The lab of Picower Professor Li-Huei Tsai will develop their miBrain-chip platform starting from a crucial component that Alzheimer's models typically omit: blood vessels that faithfully replicate the function of the blood-brain barrier (BBB), which stringently filters the material that enters or leaves the brain through the circulatory system. In work leading up to the new grant, Tsai lab postdoc Joel Blanchard successfully engineered and validated such an in vitro BBB from patient-derived stem cells. Moreover, he made versions with the Alzheimer's risk gene variant APOE4, showing that it recapitulates the same vascular problems, like cerebral amyloid angiopathy, seen in Alzheimer's patients.
"We are going to start off with the BBB, which is rather novel," Tsai said. "We will build on top of that, adding other cell types in the system. There are a lot of questions we can ask with this system that we could not with others. We can use this model to reconstitute certain pathology that's well known to be present in the Alzheimer's brain."
In collaboration with the lab of Robert Langer, David H. Koch Institute Professor in the Departments of Chemical Engineering and Biological Engineering and the Koch Institute at MIT, Tsai and Blanchard will integrate the BBB into a chip system including the crucial cell types of neurons, microglia immune cells, and oligodendrocytes, which maintain the efficiency of neural circuits through a process called myelination. The brain's immune response and myelination both appear to be compromised by Alzheimer's disease.
"This new model includes most of the cell types of the human brain so it will provide insight into how they interact and how those interactions change during the progression of the disease," Blanchard said. "We can make all the cells from any individual and then modify their genes or test potential therapeutics. It could be akin to an in vitro clinical trial."

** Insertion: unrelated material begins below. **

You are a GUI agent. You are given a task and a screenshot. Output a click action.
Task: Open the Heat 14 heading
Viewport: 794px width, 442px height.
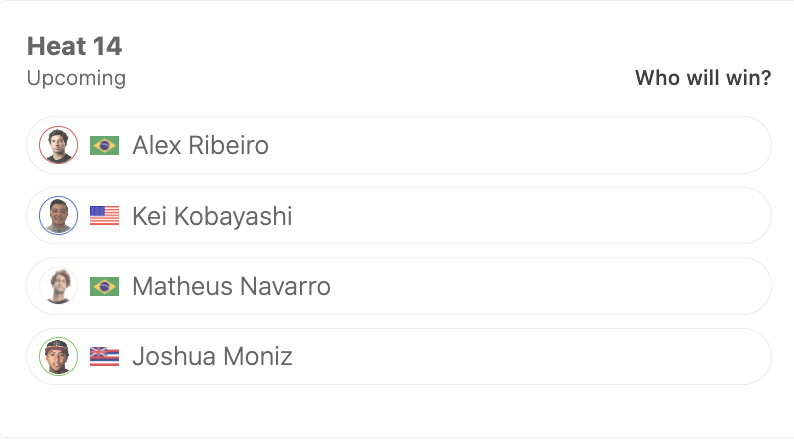[x=74, y=46]
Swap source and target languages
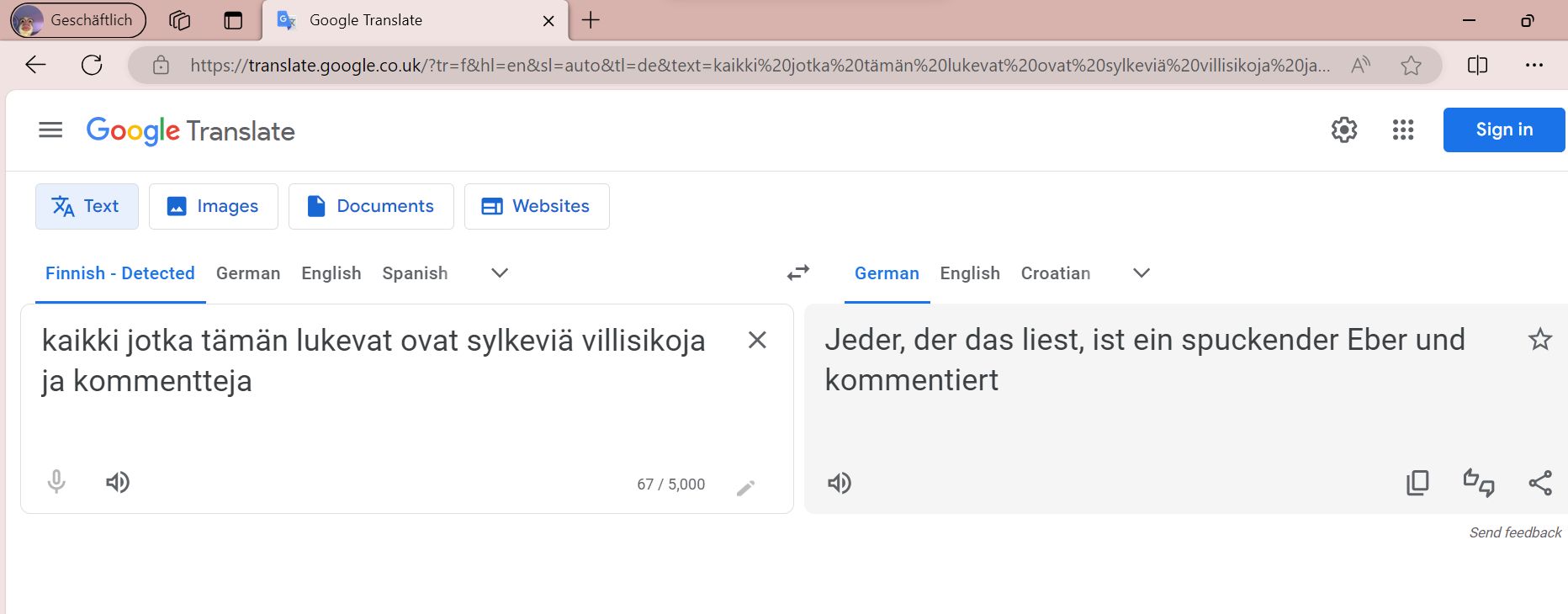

In the first two years of the grant, the team will develop and validate the chip platform's ability to replicate both healthy and diseased states. If that's successful, they will then begin to use it for a variety of experiments.

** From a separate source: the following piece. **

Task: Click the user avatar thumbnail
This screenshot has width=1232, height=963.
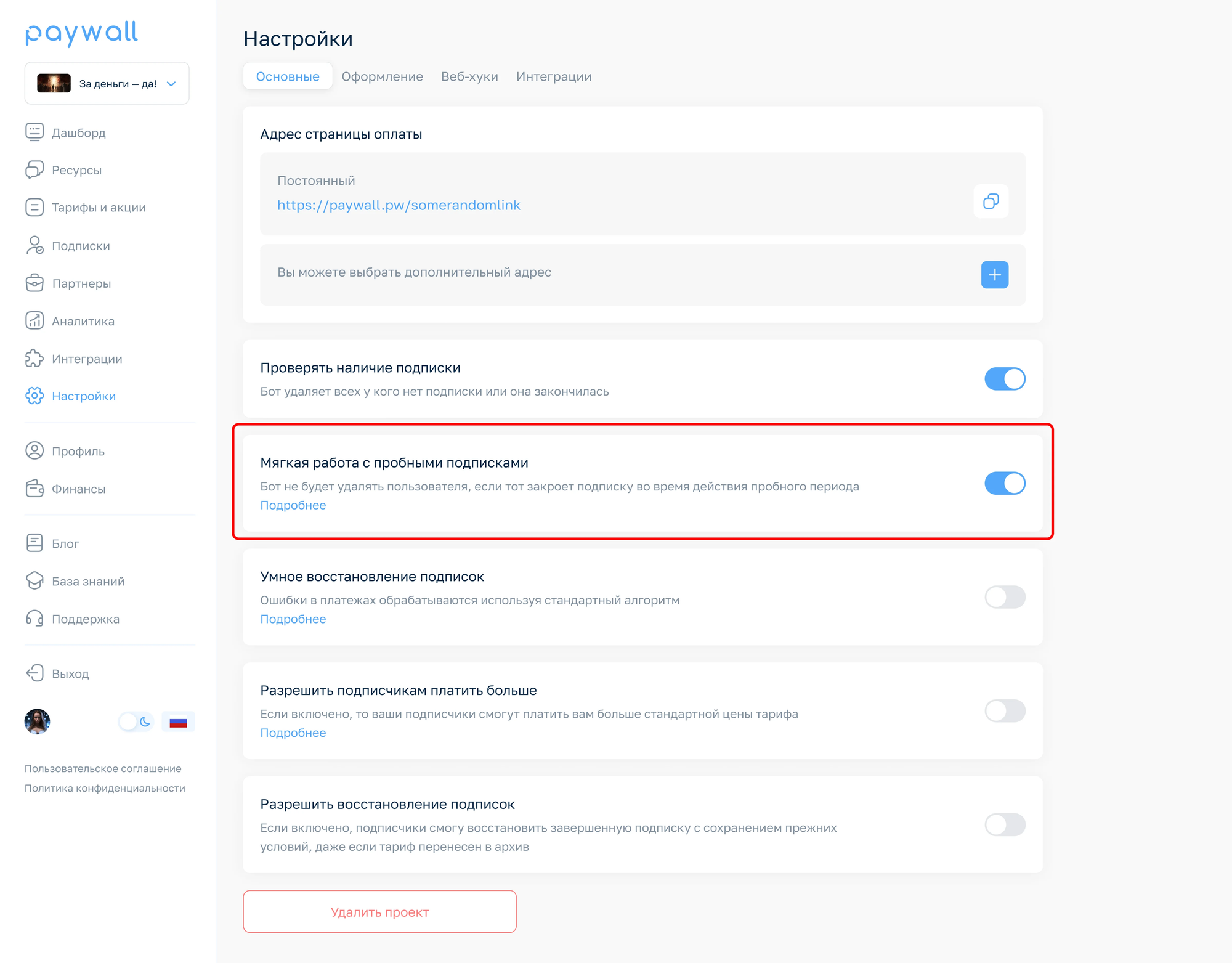Action: [37, 721]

In one line of research proposed in the grant, the team will make miBrain-chips from tissue samples of men and women who lived with Alzheimer's disease and a group of otherwise similar people who did not have the condition. They will work with MIT Computer Science Professor Manolis Kellis to build computational models that track changes in gene expression, cell dynamics and other crucial data so that they can meticulously track and analyze the disease progression in the chip system, comparing it to related data in the individuals' medical histories. They can also examine the effects of potential treatment interventions in copies of those systems and track their effects.
"These longitudinal pathological maps from genetically diverse healthy and sporadic Alzheimer's disease individuals will yield mechanistic insight into Alzheimer's disease development and create a platform for discovery and efficacy screening of therapeutics," according to the grant abstract.

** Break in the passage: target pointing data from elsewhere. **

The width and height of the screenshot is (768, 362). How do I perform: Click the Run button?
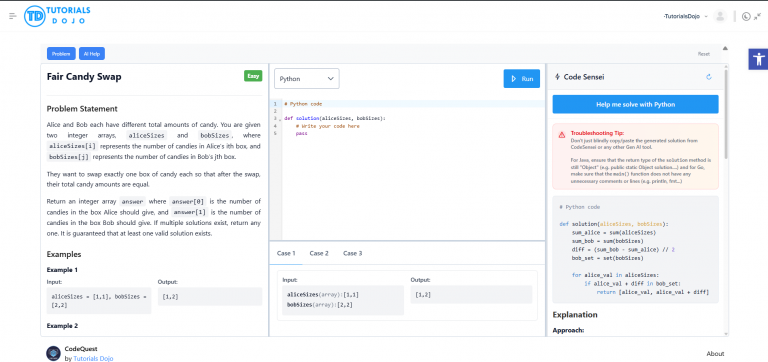(x=522, y=79)
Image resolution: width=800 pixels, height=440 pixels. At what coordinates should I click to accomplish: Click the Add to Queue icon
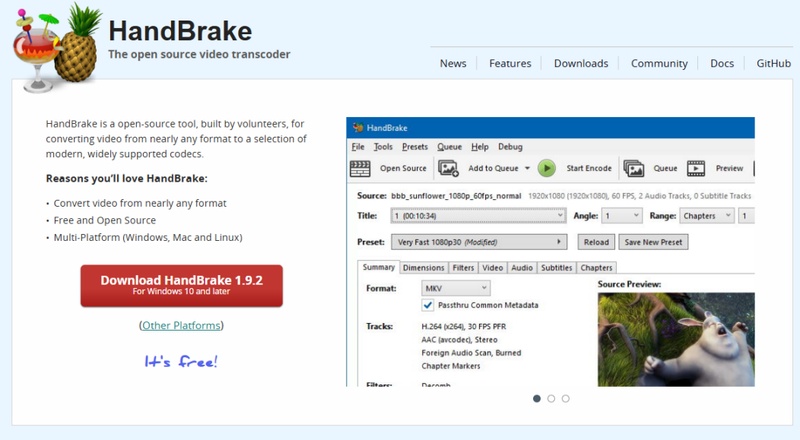point(449,168)
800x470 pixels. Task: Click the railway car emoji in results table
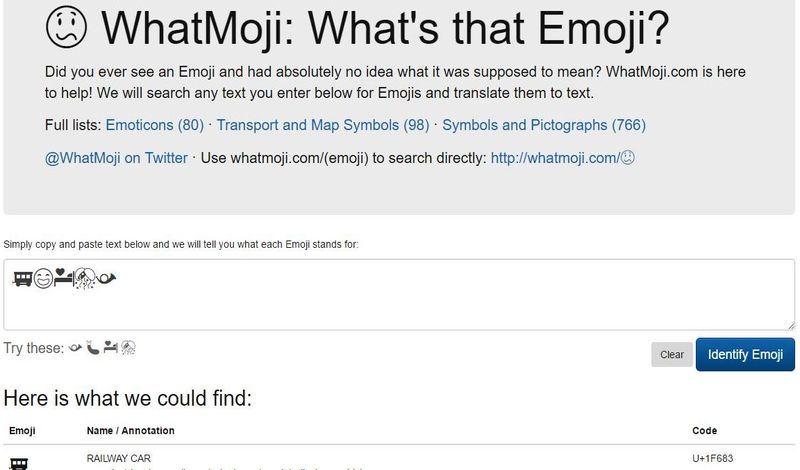[19, 463]
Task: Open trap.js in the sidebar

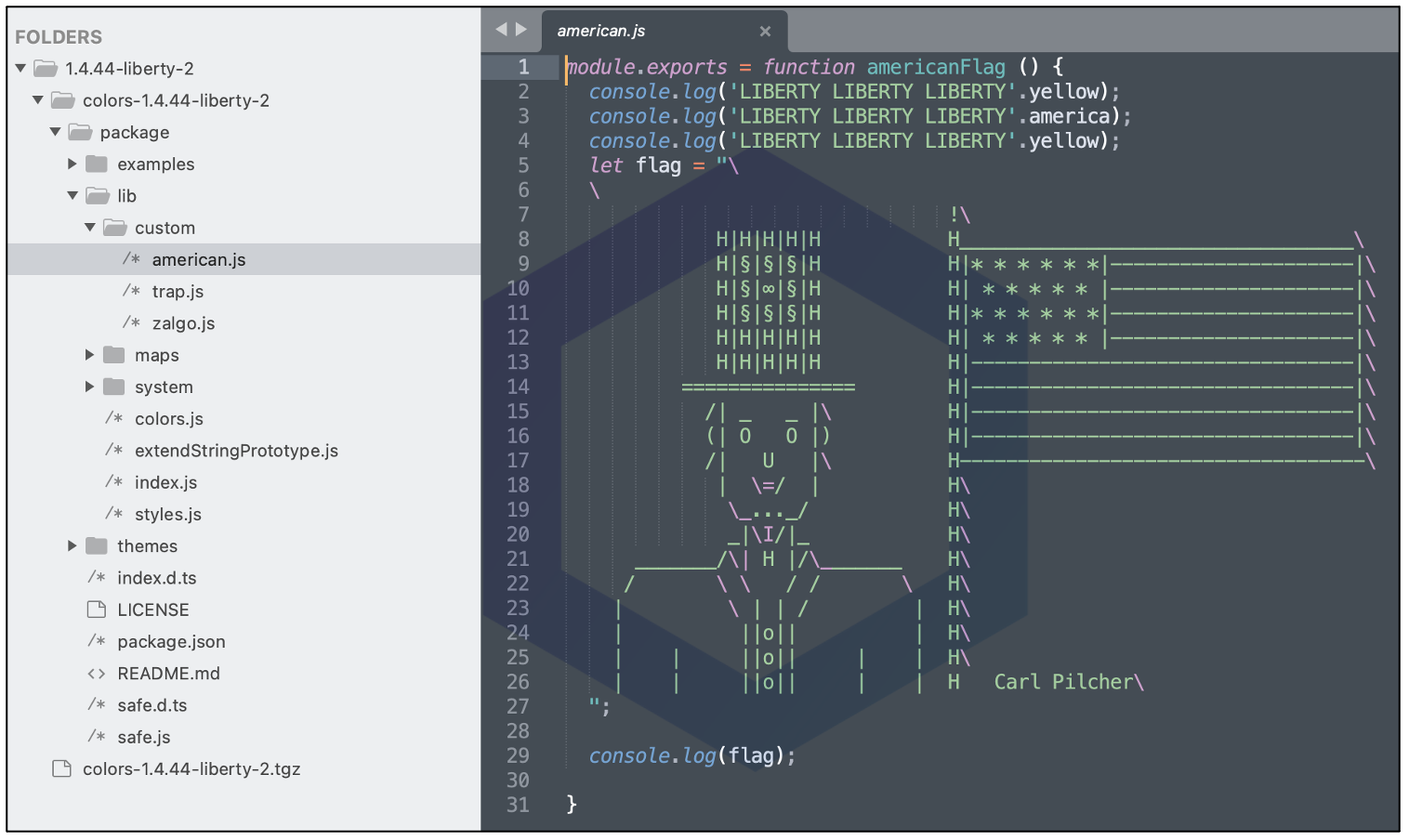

In another set of experiments using the platform, the team plans to specifically engineer chips in which the sole difference is the presence of APOE4 vs. the more typical APOE3 gene variant. They will not only see the difference the riskier variant makes but also be able to try ways of combating its ill effects. At least 40 percent of Alzheimer's patients, Tsai said, carry the APOE4 variant.
The system, once developed, should allow for other similar experiments, Blanchard said.
"APOE4 is an important place to start that will likely reveal promising new therapeutic opportunities," he said. "Future studies beyond this grant will broaden out the application of this technology to other risk factors."